If I want to play something to Sonos from my phone, BT is not required as you can connect via wifi directly to a Sonos as a Media renderer (I'm assuming it's a DLNA device.) Have you tried that?
There are many factors that one should keep into consideration like the ease of using the transmitter, its range, how compatible is the Bluetooth transmitter with other devices and the price. All these criteria for selection of a device make it easier for you to only pick the best Bluetooth transmitter.
https://itday.com/audio-video/best-bluetooth-transmitters-market/
To the OP's question, I've been happy with the "Mpow
Bluetooth 4.0 HD Music Audio Receiver Adapter with Built in Apt-X Technology for Home Stereo System, Smartphones and Tablets" that I picked up on amazon for $25 a while ago.
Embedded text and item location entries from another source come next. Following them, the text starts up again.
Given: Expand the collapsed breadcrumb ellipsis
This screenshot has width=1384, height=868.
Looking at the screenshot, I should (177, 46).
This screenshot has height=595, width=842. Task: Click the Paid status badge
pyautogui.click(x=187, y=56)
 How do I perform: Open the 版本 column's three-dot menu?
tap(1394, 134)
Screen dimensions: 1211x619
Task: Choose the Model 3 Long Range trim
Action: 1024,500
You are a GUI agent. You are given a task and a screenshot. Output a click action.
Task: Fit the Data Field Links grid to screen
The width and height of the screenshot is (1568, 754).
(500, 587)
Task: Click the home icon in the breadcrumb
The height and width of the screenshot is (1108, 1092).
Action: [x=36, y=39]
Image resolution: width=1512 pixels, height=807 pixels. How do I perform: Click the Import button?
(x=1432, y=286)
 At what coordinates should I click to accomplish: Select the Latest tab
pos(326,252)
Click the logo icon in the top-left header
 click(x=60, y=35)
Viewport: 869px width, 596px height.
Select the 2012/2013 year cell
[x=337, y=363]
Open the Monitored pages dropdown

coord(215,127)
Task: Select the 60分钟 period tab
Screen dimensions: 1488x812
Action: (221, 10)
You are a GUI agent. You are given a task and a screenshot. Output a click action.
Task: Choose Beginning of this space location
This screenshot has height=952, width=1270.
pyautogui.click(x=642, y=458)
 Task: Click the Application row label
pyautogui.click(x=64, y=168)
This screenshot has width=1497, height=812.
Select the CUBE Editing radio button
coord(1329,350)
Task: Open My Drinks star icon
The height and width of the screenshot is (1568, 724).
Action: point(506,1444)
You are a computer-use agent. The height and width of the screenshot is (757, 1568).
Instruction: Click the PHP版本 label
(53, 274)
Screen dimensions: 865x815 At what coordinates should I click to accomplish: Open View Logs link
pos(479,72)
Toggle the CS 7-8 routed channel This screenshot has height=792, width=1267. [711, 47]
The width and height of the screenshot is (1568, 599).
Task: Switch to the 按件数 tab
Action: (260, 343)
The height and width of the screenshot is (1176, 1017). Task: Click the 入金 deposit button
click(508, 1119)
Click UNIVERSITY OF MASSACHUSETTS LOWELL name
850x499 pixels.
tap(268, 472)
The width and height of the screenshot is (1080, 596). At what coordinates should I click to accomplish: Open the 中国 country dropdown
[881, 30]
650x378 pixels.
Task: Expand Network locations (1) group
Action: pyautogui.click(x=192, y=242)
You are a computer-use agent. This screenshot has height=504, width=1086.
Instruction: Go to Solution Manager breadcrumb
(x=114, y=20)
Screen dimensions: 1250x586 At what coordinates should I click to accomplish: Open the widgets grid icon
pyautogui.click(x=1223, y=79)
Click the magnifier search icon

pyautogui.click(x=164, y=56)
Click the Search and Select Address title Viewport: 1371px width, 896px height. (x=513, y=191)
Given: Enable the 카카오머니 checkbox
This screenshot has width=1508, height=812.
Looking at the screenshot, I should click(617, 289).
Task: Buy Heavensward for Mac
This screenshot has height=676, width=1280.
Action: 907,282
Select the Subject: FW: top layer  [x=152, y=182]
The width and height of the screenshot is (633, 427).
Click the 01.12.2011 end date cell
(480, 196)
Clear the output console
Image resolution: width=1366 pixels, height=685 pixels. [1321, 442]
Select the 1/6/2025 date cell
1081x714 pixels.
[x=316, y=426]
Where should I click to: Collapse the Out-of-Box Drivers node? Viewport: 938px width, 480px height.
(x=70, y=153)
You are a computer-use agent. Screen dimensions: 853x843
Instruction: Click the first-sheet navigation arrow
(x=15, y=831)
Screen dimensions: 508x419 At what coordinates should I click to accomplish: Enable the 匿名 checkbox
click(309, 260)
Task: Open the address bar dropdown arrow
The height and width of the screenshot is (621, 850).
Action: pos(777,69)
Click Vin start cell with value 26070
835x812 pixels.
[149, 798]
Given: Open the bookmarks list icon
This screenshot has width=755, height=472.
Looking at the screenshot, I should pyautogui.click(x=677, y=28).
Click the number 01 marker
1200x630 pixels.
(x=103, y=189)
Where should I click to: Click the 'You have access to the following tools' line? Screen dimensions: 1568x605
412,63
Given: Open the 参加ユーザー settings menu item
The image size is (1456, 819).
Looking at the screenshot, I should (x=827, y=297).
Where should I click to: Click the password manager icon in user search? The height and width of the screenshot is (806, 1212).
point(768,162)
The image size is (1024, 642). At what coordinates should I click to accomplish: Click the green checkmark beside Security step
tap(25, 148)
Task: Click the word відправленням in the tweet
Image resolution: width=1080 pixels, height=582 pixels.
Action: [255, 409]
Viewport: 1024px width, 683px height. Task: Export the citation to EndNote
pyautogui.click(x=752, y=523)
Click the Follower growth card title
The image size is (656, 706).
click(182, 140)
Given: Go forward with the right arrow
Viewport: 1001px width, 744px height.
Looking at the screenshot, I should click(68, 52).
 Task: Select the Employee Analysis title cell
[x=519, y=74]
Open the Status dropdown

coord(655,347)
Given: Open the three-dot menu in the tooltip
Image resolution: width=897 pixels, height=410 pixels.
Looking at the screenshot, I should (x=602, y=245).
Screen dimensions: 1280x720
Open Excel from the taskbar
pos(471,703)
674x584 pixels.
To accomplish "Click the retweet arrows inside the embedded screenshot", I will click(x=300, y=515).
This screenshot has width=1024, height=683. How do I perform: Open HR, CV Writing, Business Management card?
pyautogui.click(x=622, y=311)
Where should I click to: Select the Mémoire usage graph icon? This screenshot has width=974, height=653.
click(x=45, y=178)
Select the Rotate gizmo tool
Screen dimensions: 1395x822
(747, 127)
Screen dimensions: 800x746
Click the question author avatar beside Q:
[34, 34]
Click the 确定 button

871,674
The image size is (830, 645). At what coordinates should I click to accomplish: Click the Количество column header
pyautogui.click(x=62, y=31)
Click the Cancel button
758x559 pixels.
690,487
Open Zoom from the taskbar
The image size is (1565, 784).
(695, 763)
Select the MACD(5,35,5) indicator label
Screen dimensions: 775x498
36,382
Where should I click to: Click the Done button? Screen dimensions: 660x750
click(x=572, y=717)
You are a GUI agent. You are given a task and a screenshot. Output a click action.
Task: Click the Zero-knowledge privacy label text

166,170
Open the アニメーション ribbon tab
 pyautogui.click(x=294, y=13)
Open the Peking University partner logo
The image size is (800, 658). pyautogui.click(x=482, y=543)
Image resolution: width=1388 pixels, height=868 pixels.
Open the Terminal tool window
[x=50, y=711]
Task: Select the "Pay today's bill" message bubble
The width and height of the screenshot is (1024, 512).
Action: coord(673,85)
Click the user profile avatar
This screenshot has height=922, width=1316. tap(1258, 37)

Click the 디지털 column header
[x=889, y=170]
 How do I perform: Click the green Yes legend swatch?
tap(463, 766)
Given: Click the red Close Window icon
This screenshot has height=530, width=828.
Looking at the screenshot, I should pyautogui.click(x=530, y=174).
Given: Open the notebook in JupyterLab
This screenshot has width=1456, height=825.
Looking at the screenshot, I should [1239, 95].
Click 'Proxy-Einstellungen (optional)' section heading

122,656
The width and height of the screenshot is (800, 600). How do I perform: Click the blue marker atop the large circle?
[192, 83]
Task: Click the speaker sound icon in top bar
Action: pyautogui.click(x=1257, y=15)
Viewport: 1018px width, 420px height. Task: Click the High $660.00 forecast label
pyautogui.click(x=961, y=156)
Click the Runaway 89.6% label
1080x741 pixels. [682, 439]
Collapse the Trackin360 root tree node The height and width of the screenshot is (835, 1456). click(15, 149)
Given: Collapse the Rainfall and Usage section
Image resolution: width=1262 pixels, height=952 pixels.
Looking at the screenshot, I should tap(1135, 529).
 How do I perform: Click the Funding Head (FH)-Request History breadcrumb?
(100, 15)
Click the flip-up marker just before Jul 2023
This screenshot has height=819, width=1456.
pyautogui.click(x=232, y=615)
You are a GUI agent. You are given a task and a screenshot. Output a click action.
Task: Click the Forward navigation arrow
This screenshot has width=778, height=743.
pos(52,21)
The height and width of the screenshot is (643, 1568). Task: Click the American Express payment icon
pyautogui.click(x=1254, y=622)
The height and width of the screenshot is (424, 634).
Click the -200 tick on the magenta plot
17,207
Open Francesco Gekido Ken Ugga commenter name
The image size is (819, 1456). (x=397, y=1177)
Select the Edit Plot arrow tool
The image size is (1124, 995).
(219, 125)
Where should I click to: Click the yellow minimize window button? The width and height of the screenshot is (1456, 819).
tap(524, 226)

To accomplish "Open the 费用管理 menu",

However, I use this to play from phone to a bookshelf stereo, rather than my Sonos.
If I want to play something to Sonos from my phone, BT is not required as you can connect via wifi directly to a Sonos as a Media renderer (I'm assuming it's a DLNA device.) Have you tried that?


Hey jomcwil
Can you explain how you would do this ie if i want to stream the music from my android device (using a source that is not available in the sonos app) how do i choose my speaker source to be the sonos. In other words how do i get to the nearby device option?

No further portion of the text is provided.